(Stored data entries)

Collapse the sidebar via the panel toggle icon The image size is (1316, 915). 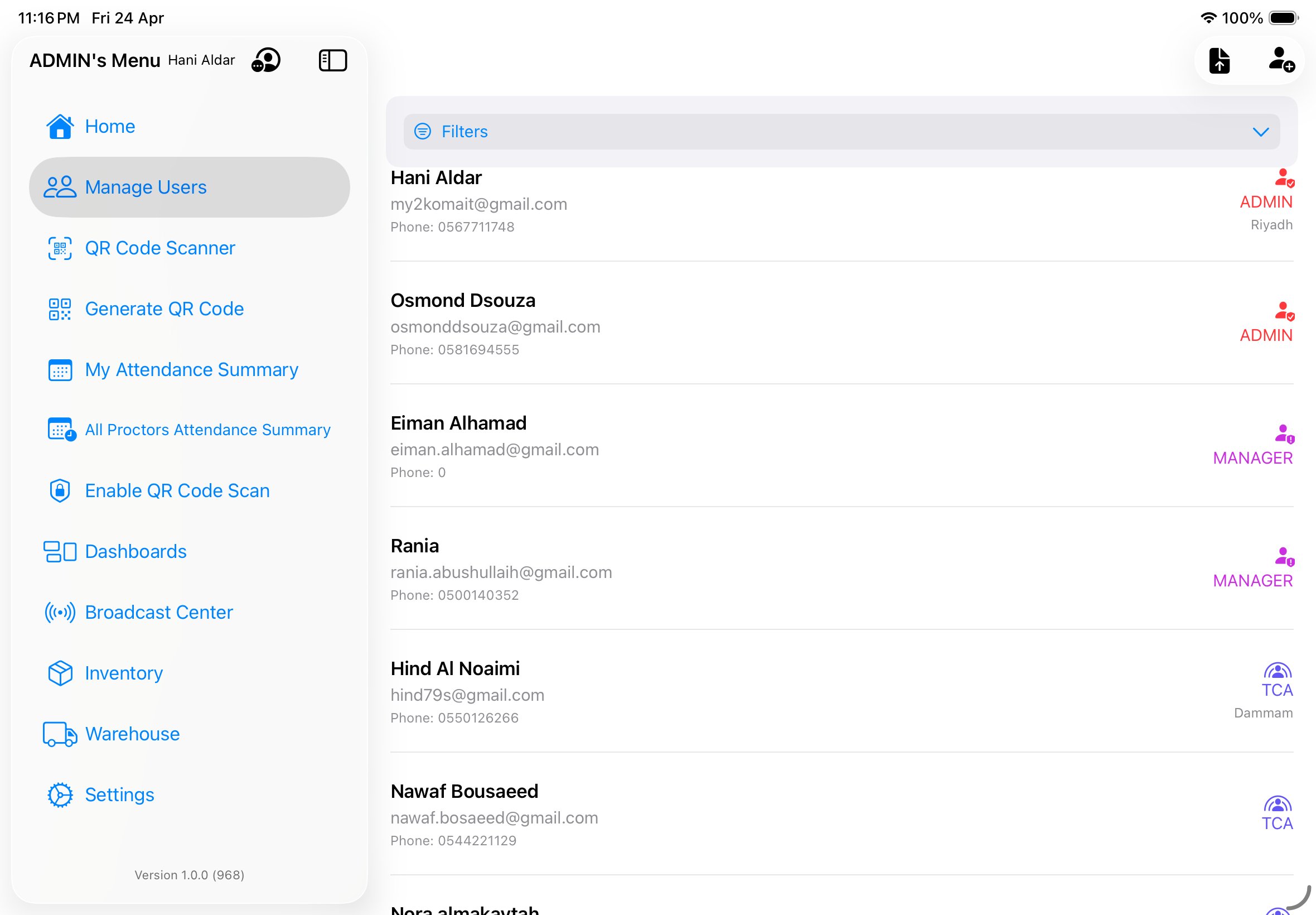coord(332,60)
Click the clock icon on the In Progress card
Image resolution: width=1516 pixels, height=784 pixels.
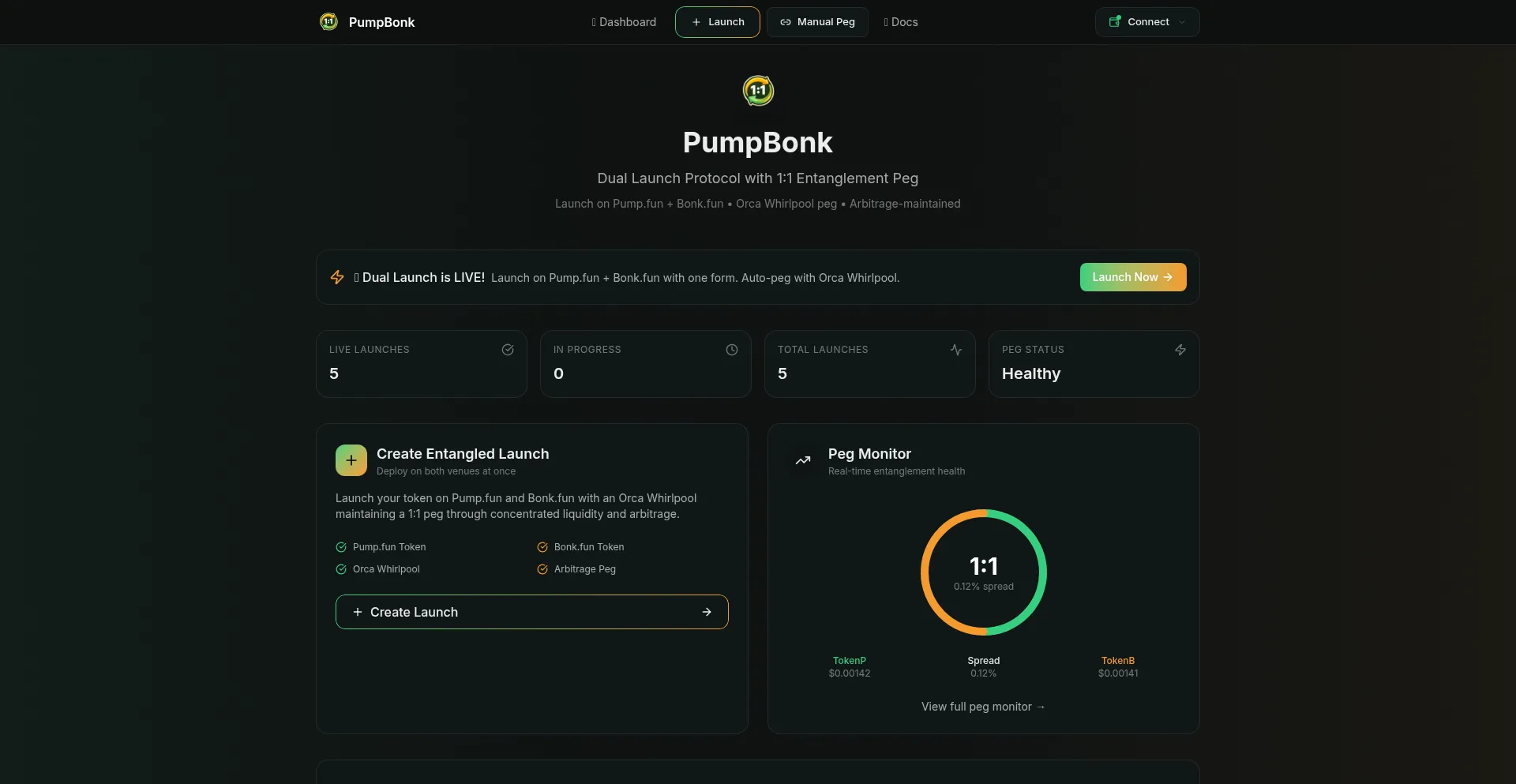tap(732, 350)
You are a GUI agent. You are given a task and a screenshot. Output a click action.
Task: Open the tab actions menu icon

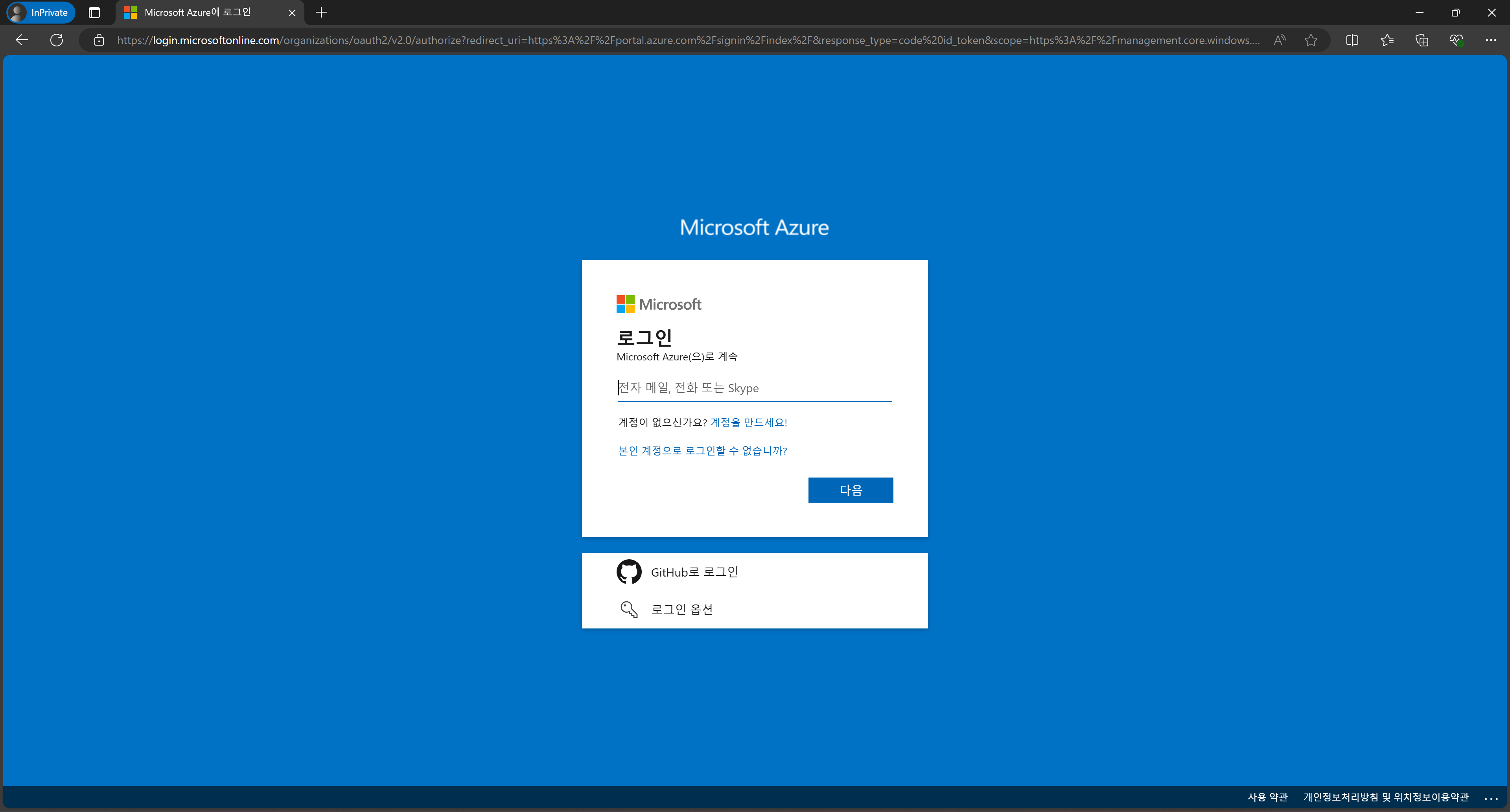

§ Your assignment: Leave out the pictures, and extract exactly the lines from the one with "Image resolution: width=1516" through the end of the records, both ends included.

§ Written solution:
Image resolution: width=1516 pixels, height=784 pixels.
tap(732, 350)
You are a GUI agent. You are given a task and a screenshot. Output a click action.
Task: Open the tab actions menu icon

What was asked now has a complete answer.